Thursday, September 29, 2005

dignity

Wow. Just, wow. I did not overeat last night. I did lust over someone entirely unattainable over beer and dinner. But I did not come home and gorge myself on dessert. I did stay up very late and write a paper. But I did not rely on chocolate and sugar to do so. I did toss and turn thinking about aforementioned lust. But I did not hit snooze this morning to avoid a run.

So, it is possible.

Nikki's comment on a previous post reminded me of something that I want to keep thinking about. After coming through a yo-yo process, I see now that my goal needs to shift. My new goal is to move and eat with dignity. Looking through my posts for the past couple months, it is clear to me that exercising and dieting for weight loss alone don't do it for me. It's not motivating enough. I've made a lot of great changes over the course of this year. But the work isn't done. I still sneak food. I eat and move with guilt, reluctance, self-loathing, and apathy. I know that these feelings won't ever go away entirely. But I want to challenge them. Because, really, I would be happy at my current weight, even considering the recent gain, if I weighed this with respect. That is, if my body wasn't the result of some major emotional battering (aka: emotional eating).

Wow, even writing that paragraph makes me feel sick to my stomach.
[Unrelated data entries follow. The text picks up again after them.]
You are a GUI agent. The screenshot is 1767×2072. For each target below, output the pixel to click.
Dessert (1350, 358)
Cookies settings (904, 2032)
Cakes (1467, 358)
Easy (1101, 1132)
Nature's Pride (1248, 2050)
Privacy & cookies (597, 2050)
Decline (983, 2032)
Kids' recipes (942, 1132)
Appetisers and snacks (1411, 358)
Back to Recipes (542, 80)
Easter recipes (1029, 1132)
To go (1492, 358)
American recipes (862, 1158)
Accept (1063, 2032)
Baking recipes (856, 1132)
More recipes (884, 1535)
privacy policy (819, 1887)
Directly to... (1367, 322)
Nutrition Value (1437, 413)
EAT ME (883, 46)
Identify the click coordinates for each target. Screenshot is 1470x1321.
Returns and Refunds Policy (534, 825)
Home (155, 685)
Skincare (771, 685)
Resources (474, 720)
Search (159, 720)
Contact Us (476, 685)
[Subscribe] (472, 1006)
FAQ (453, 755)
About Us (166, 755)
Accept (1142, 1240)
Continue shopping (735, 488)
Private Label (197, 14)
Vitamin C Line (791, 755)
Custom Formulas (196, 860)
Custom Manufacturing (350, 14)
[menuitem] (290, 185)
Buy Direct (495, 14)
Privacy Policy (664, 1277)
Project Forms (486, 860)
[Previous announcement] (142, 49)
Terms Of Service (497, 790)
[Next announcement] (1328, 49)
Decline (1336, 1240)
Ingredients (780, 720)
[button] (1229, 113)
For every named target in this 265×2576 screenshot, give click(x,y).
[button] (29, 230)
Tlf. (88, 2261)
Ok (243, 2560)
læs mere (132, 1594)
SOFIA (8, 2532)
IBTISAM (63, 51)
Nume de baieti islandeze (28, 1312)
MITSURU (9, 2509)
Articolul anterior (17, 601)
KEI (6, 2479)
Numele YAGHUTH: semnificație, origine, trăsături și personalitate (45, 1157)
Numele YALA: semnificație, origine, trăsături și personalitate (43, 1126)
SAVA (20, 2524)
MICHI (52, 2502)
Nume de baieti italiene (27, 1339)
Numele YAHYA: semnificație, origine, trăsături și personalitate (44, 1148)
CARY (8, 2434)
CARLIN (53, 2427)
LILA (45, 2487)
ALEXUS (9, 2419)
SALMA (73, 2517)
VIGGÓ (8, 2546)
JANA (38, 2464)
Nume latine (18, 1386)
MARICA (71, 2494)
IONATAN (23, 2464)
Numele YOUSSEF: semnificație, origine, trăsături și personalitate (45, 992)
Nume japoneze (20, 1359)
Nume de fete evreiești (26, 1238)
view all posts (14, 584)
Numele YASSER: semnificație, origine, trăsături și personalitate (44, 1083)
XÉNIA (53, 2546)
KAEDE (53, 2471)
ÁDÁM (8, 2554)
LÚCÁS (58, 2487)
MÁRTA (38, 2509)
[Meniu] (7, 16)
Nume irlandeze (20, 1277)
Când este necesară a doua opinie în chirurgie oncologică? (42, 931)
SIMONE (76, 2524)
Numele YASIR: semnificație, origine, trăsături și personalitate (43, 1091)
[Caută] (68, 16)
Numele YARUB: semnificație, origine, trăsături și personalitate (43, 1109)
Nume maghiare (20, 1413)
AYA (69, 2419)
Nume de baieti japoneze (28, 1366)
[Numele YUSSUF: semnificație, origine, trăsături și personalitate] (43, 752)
This topic is obviously a lot more complex than I can permit this morning, with piles of French to translate before 11:30. What I really need to translate is my lofty going of "moving and eating with dignity" into some actual, attainable little changes.

1 Comments:

At 4:41 PM, Blogger Beatte said...

Whoa -- "move and eat with dignity." I really like the sound of that. In a lot of ways, that sums up what I want to do with my life right now.

Thank goodness for your talent with words!